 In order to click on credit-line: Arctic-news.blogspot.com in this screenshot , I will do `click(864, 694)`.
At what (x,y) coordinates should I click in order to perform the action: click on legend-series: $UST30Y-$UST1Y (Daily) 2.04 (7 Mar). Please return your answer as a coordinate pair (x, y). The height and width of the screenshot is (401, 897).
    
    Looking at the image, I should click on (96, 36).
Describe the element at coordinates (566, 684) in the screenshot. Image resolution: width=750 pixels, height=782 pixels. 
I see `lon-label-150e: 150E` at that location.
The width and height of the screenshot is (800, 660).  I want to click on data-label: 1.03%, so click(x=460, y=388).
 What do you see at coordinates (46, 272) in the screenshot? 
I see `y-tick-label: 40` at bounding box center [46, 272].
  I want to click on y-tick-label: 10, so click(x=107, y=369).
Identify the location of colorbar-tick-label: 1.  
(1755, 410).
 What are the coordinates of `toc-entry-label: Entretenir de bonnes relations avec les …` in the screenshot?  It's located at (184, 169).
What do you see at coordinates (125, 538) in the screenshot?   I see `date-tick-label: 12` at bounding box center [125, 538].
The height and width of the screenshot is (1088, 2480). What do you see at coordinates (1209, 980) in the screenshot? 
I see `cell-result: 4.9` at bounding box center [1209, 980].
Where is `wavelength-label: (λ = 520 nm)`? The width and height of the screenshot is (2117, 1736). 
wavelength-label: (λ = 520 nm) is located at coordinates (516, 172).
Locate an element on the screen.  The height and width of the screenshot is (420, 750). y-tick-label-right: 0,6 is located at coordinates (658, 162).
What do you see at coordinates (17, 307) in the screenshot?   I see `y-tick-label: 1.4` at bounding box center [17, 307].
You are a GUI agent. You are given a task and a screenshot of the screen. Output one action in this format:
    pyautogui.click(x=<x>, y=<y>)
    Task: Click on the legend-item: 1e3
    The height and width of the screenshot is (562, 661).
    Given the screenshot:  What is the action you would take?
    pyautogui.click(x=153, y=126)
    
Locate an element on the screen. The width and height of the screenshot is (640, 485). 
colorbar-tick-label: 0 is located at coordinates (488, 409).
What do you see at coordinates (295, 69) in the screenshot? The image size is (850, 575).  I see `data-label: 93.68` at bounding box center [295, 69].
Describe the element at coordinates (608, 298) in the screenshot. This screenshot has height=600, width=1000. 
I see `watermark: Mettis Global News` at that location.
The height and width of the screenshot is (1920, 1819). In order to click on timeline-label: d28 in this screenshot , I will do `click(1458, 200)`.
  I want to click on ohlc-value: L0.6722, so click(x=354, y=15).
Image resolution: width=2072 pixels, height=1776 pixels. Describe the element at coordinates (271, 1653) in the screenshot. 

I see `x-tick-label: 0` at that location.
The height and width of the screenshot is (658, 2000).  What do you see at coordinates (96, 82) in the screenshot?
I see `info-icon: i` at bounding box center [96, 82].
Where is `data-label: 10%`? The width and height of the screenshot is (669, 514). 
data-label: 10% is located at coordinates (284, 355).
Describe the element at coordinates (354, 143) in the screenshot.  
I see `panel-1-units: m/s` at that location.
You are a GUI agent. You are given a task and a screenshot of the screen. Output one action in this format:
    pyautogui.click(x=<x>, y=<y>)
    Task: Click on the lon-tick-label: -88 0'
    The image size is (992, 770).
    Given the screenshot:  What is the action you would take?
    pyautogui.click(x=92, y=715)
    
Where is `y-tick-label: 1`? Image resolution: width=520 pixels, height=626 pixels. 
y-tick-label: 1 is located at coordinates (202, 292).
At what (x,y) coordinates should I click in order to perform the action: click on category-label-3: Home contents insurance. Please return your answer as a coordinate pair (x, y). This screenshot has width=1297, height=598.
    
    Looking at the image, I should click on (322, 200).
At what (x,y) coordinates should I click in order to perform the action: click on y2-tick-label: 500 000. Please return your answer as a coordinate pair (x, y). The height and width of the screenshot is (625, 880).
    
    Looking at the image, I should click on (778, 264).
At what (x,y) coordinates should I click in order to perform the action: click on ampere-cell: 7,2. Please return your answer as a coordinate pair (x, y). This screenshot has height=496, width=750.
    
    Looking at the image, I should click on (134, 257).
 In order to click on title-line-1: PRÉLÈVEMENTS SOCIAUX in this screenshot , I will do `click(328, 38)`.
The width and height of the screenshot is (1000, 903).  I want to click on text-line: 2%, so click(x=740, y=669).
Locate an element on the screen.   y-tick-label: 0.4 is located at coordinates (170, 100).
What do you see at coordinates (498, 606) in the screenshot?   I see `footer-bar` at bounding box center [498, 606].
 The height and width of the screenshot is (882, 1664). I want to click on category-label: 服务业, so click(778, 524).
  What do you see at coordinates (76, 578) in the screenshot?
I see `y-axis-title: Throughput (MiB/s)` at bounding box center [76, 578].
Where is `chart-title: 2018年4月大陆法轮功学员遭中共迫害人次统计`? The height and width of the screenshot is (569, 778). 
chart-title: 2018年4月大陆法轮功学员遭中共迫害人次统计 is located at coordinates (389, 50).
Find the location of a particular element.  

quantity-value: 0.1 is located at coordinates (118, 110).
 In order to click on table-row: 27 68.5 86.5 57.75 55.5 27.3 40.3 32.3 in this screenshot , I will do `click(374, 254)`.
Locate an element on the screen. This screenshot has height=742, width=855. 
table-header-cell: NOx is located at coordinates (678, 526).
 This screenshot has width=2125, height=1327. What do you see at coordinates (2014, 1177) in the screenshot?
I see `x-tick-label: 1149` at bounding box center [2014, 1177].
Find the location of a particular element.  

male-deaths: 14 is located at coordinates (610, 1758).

_ _ _ _ _ _ _

Output the records exactly as they appear, from the line with "coordinates (658, 162)." up to and including the line with "What do you see at coordinates (295, 69)".

Locate an element on the screen.  The height and width of the screenshot is (420, 750). y-tick-label-right: 0,6 is located at coordinates (658, 162).
What do you see at coordinates (17, 307) in the screenshot?   I see `y-tick-label: 1.4` at bounding box center [17, 307].
You are a GUI agent. You are given a task and a screenshot of the screen. Output one action in this format:
    pyautogui.click(x=<x>, y=<y>)
    Task: Click on the legend-item: 1e3
    The height and width of the screenshot is (562, 661).
    Given the screenshot:  What is the action you would take?
    pyautogui.click(x=153, y=126)
    
Locate an element on the screen. The width and height of the screenshot is (640, 485). 
colorbar-tick-label: 0 is located at coordinates (488, 409).
What do you see at coordinates (295, 69) in the screenshot? The image size is (850, 575).  I see `data-label: 93.68` at bounding box center [295, 69].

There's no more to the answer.